Темы товарищества и равенства маленьких людей, их отношения к труду, к власть имущим, обидчикам широко представлены в памятниках этого круга. В басне Авиана о льве и четырех быках рассказывается, что лев не мог напасть на находившихся в дружбе быков, но когда ему удалось подорвать их дружбу, он легко справился с каждым в отдельности. В поговорках, афоризмах проводится та мысль, что для «маленьких» людей прибежищем в беде являются согласие, верность, общность. «Союз душ — самое большое родство». Вместе с тем очерчивается пропасть между ними и господами. «Не может быть дружбы между рабом и господином». «Могущественный, когда просит, — принуждает»[67].
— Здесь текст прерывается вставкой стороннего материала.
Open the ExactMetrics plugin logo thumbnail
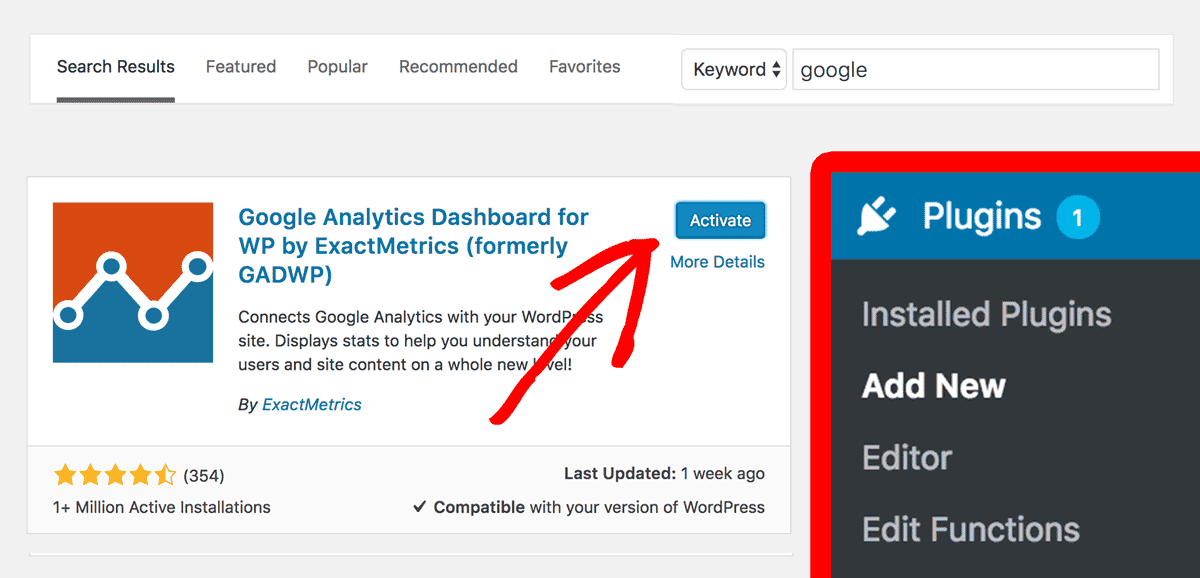[x=133, y=282]
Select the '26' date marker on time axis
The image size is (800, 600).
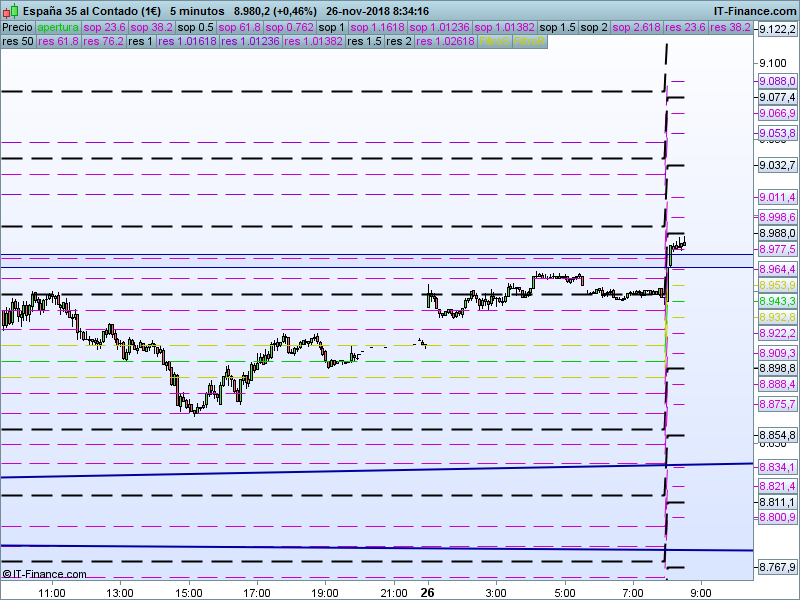tap(427, 592)
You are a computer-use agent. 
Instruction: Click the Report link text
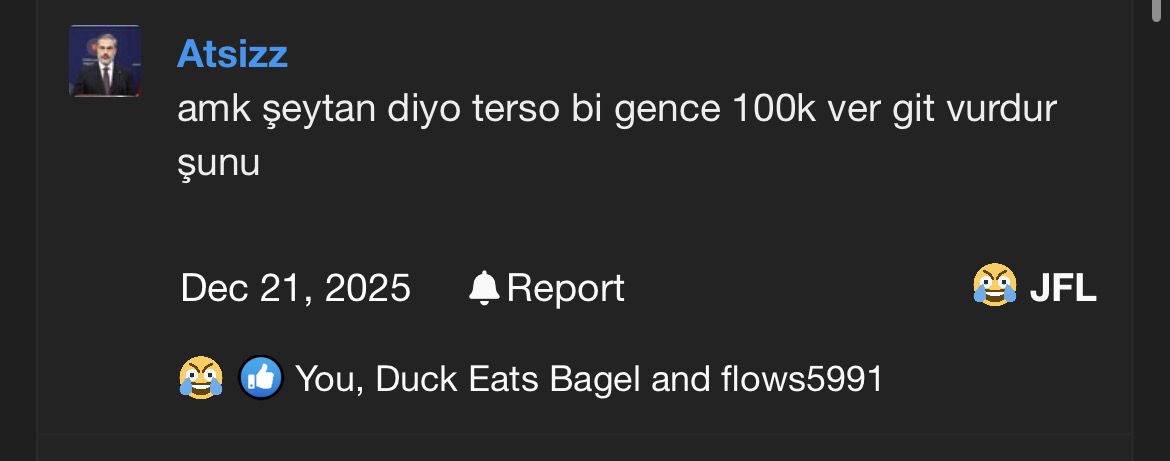coord(565,288)
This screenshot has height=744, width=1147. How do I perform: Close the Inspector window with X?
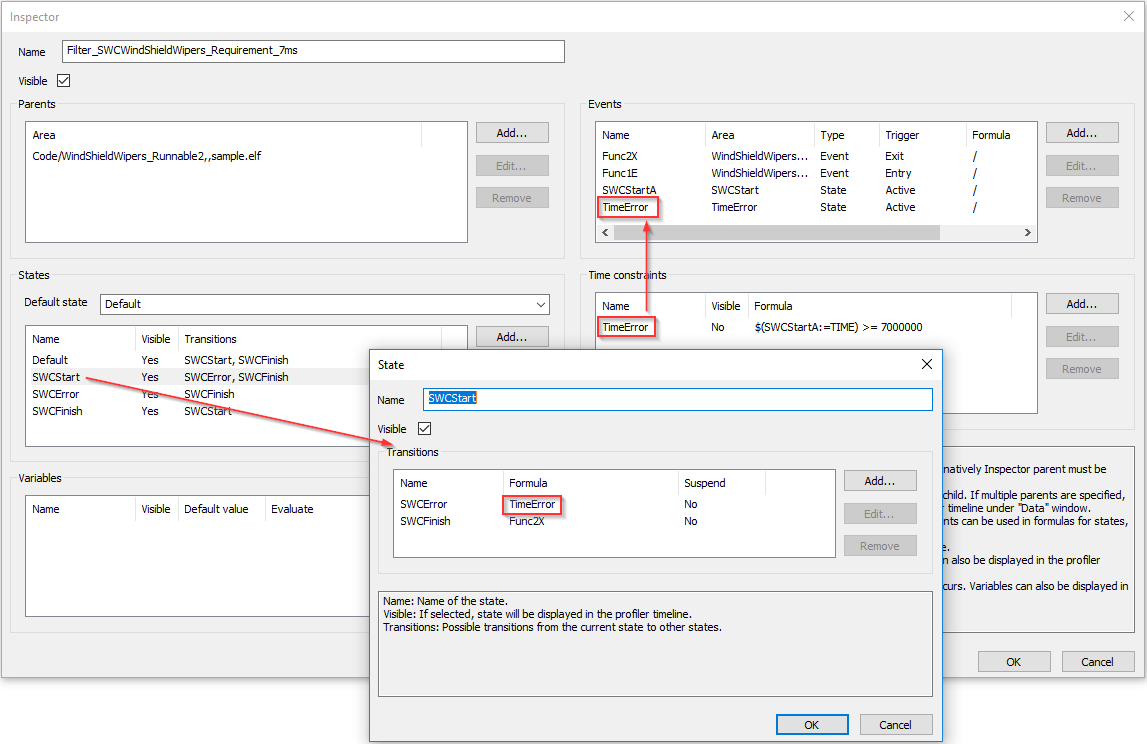click(x=1128, y=16)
Представляет интерес вопрос о поведении обижаемого по отношению к обидчику. Одни из ответов — обидчику надо воздать тем же. С людьми, лишенными совести, глупо поступать благородно. Прощая обиду, ты вдохновляешь обидчика на новые поступки такого рода и этим наносишь вред не только себе, но и другим. Кротость и данном случае осуждается как неприемлемое для этих групп духовное рабство. «Кроткие живут в безопасности, — говорится в одной сентенции, — но зато они рабы».